Personally, the most satisfying thing I've ever used our cameras for was shaming a neighbourhood dog owner who let their horse-sized dog leave a massive pile of excrement on our boulevard one day. I found the offence on the security camera, printed out the picture of it happening (the dog is very easy to identify and unique to the neighborhoods) and then I pinned it up with a few choice words (along the lines of "thanks for letting your dog crap on peoples lawns without picking it up) on a bunch of the local mail superboxes. I'm sure we were not the only victim.

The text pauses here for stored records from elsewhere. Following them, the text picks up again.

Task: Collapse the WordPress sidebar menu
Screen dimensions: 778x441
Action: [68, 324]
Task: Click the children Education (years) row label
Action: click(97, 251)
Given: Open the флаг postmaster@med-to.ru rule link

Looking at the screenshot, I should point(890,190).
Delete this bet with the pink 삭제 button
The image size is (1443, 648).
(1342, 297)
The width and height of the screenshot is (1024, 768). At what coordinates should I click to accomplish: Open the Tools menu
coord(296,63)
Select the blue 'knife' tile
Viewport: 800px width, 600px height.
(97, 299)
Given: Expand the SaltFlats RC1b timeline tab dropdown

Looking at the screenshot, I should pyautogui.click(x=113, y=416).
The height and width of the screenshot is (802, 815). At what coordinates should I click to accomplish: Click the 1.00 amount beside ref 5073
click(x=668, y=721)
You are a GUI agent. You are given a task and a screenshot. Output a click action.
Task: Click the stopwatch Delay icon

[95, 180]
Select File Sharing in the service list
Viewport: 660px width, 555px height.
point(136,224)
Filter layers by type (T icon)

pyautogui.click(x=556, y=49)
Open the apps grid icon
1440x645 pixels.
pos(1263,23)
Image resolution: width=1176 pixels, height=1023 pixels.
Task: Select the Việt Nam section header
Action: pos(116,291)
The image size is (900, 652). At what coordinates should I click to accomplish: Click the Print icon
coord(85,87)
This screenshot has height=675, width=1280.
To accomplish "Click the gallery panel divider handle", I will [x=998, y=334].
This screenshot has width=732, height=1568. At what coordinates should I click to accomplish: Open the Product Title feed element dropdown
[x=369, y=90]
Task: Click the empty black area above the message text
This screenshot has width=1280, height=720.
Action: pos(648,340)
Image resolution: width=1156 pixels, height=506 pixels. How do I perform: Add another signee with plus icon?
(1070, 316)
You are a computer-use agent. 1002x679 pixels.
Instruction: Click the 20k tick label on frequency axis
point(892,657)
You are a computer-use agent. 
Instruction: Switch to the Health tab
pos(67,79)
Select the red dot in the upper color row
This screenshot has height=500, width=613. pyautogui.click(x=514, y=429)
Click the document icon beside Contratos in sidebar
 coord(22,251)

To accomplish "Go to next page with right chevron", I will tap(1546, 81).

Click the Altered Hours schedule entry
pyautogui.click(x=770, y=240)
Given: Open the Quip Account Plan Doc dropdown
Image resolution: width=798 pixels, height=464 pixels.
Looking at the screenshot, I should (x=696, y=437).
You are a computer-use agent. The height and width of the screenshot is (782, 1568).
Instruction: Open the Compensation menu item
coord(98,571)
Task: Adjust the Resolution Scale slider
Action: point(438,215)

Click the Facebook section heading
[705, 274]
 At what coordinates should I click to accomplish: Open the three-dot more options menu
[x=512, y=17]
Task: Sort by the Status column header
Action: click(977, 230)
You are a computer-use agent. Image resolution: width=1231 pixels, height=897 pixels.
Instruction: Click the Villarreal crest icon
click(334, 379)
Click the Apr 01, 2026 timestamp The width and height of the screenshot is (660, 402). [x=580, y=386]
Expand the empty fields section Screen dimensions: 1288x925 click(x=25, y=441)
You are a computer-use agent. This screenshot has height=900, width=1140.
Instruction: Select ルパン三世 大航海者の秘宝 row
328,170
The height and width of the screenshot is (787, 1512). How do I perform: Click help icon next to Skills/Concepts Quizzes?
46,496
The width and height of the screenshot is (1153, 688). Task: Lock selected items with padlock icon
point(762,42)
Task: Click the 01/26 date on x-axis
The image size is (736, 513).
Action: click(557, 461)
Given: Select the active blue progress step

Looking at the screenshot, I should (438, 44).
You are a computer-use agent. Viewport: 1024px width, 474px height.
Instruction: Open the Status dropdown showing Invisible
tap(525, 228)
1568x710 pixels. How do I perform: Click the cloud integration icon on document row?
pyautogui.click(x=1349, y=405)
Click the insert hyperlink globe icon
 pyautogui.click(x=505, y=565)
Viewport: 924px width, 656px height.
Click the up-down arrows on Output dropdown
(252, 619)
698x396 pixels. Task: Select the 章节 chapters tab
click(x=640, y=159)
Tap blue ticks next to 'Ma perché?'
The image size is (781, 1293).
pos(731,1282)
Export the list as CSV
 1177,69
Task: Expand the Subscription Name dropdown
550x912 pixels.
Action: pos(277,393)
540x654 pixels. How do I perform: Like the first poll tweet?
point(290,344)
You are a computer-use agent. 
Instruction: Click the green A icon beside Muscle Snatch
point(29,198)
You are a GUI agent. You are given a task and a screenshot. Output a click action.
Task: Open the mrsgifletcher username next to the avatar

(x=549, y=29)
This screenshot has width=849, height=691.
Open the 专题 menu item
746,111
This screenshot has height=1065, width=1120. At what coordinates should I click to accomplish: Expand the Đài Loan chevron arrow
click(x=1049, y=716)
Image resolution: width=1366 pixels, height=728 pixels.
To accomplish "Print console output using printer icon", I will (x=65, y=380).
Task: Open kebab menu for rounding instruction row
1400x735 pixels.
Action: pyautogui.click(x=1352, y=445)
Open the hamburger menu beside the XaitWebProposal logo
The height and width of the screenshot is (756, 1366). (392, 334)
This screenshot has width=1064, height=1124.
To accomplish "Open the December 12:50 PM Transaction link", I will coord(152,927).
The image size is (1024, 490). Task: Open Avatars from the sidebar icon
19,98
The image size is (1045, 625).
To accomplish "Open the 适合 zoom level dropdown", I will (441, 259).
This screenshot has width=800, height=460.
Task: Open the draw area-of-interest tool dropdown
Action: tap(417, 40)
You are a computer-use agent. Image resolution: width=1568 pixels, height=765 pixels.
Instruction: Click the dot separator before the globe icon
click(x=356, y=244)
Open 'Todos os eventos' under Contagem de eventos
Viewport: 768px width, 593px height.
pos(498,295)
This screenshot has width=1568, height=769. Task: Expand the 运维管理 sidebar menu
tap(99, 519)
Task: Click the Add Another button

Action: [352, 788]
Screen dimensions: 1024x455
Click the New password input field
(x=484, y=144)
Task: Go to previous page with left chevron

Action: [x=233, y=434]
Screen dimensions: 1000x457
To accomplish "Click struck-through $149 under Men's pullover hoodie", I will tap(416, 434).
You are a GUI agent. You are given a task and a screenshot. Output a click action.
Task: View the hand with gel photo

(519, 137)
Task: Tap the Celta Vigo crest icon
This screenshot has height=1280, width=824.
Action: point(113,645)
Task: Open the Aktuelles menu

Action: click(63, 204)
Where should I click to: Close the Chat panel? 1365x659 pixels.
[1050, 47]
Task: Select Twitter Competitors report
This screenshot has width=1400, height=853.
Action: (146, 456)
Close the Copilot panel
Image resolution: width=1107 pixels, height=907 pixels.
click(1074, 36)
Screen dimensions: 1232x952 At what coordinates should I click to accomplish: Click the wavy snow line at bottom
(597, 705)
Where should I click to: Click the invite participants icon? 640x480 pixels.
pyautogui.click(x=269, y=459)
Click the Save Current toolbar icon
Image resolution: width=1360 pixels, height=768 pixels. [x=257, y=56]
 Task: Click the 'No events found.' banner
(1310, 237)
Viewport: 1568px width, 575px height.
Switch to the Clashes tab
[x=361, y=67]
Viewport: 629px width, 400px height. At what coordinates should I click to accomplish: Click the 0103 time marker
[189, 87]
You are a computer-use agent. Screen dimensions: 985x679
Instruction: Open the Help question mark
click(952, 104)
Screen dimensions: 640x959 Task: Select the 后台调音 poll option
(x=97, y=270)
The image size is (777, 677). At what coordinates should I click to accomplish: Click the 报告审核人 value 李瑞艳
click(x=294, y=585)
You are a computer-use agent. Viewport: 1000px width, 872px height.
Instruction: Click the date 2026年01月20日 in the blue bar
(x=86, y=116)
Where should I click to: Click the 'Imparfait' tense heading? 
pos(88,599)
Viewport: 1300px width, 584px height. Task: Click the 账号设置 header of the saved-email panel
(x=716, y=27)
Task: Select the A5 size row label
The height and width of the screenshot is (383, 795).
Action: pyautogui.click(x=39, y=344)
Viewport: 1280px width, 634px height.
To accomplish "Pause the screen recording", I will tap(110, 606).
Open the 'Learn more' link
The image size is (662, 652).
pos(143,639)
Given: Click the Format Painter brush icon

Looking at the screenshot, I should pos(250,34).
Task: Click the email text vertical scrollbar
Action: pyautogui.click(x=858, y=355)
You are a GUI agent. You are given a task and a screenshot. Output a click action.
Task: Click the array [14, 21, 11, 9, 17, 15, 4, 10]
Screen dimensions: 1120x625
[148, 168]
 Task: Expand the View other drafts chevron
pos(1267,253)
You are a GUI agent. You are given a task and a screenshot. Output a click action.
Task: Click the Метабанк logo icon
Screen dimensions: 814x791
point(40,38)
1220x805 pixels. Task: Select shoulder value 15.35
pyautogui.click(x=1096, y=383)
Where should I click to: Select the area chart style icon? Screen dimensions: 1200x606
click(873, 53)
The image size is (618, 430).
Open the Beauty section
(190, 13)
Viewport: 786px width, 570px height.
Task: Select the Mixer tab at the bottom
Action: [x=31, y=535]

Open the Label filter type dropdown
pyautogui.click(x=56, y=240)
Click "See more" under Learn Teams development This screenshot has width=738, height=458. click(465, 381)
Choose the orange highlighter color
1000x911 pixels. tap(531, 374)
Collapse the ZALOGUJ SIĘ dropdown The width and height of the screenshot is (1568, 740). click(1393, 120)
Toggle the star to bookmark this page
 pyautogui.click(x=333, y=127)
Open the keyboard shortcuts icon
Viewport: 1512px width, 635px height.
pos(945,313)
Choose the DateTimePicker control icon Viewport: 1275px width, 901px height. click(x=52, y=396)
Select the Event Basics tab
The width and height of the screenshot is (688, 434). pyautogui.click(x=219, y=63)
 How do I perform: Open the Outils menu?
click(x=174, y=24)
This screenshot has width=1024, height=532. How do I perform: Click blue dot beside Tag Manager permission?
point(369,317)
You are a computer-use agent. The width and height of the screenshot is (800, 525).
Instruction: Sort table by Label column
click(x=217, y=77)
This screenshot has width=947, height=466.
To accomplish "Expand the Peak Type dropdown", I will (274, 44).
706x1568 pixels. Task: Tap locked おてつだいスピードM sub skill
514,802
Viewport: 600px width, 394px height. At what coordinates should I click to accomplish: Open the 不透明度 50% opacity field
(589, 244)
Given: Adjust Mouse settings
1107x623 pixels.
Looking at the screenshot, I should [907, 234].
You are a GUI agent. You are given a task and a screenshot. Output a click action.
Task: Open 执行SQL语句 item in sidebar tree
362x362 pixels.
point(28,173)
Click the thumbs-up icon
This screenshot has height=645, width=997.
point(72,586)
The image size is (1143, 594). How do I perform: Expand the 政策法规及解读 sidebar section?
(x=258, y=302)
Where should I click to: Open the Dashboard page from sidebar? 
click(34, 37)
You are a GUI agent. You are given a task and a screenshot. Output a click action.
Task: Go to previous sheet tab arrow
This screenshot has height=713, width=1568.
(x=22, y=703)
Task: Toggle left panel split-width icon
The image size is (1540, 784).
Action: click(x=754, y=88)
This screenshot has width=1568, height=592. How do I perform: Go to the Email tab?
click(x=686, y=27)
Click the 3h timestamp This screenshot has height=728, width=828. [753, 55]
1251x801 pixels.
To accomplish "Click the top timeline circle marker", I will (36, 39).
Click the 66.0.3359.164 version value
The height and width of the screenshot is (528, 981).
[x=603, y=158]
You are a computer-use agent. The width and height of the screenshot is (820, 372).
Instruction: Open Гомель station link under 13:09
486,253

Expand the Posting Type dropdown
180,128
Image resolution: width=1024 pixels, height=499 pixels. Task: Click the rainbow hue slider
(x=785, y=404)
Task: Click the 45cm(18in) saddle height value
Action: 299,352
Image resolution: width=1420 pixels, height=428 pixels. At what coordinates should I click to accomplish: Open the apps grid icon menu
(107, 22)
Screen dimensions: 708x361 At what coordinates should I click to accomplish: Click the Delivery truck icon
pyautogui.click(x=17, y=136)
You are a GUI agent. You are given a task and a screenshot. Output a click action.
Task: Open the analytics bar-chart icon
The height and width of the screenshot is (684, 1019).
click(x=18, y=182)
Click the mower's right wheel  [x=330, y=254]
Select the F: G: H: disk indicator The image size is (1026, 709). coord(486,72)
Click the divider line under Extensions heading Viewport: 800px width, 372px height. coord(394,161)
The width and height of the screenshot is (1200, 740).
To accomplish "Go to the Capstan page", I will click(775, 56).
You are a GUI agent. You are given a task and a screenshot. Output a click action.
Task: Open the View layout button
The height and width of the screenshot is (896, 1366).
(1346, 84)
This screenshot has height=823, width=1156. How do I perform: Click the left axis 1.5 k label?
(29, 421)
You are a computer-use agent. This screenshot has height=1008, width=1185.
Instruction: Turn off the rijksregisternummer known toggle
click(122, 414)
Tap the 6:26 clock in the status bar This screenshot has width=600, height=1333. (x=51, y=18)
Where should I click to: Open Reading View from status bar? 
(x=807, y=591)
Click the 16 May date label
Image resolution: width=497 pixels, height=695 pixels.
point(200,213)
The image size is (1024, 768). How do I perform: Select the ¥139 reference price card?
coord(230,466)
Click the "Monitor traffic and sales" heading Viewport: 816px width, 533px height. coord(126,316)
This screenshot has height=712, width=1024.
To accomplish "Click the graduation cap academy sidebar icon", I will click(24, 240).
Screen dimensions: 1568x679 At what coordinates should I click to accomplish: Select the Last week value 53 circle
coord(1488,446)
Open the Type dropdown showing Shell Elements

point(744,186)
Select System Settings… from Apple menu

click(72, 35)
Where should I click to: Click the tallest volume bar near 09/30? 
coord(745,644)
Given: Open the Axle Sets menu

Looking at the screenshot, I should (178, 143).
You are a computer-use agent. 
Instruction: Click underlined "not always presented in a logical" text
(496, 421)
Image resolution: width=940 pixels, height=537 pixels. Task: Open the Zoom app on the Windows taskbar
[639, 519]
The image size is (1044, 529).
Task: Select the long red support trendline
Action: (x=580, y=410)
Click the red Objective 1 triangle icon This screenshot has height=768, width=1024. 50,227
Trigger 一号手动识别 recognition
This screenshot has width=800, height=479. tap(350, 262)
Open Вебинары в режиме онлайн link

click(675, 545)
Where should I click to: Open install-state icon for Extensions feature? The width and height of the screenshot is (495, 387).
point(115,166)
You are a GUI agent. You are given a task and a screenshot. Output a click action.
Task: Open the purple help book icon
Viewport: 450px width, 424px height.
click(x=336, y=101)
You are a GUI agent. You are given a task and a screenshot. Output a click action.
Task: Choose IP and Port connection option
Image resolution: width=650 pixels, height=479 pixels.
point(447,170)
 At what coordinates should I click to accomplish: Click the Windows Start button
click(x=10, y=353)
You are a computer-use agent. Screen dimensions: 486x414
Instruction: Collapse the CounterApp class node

The problem seemed to get better with ALL dogs in the area after this.
 
I have a zmodo wireless camera setup to see what the kid's up to and a foscam wireless in the garage. Both work reasonably well. Both require power (zmodo needs USB, foscam uses a wall wart). You can quite easily get cameras with power over ethernet, but then you need to add the expense of a POE injection point and in most cases it becomes not worth the money. I have installed commercial systems using POE and ~$1000 IP cameras that worked quite well, but that is steep for a home system. I just chucked a bunch of wired cameras as it was starting to become more hassle than it was worth to tie them into a modern recording system.

For seeing what's happening, the zmodo sets up easier but I think it is worse for recording (you are locked into their ecosystem and can only save for 36 hours without paying monthly for cloud storage. boo). I don't record that one so I don't care.

The foscam is labeled indoor only, but has been in the unheated garage for years and still works perfectly. It records timelapse (1 picture/minute) as well as video on motion to an installed SD card. It also gets recorded onto a Synology NAS on motion trigger. Interface to view contents of SD card is clunky and slow, but you can always pull the card and pop it in a computer if you need the data. Camera setup is reasonably powerful, you can set specific areas for motion trigger to work or ignore, setup what scenarios trigger recordings, what resolution to capture etc. Mine has pan and tilt which can autoscan, but I doubt the camera would last long doing that and that would draw attention to the camera. Pan/tilt is helpful for setup to fine tune the fov without needing to keep remounting the base.

Trail cams can also work well for the right location if you just want still shots. I have seen people build them into birdhouses to monitor the gate into their back yard. Basically invisible and not much action so you won't have tons of pictures of passing cars.

How many cameras do you want to record? Synology allows 2 per NAS out of the box and requires purchase of additional licenses for more cameras. I use it because I have it for other reasons, but you have to be careful, doing things like motion detection on the NAS puts quite a load on the CPU.

If I decide to get another camera, it will be overlooking the driveway, likely another foscam (1080p) wireless mounted to the soffit (or potential through the soffit). This provides reasonable weather protection and keeps the electrical bits inside(ish).

IIRC Best buy sells a set of 4 truly wireless cameras (no power or data connection req'd) for $800. They supposedly last a year. Seems destined for failure to me, but I haven't personally played with them.